(WHAT YOU HAVE TO DO):
Copy out the data in full, keeping each line exactly as it reads.

Stored items:
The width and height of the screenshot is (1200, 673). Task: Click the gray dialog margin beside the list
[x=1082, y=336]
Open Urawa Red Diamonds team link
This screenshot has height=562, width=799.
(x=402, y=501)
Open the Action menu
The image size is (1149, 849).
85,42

(SOLVED EXERCISE):
The width and height of the screenshot is (1200, 673). Task: Click the gray dialog margin beside the list
[x=1082, y=336]
Open Urawa Red Diamonds team link
This screenshot has height=562, width=799.
(x=402, y=501)
Open the Action menu
The image size is (1149, 849).
85,42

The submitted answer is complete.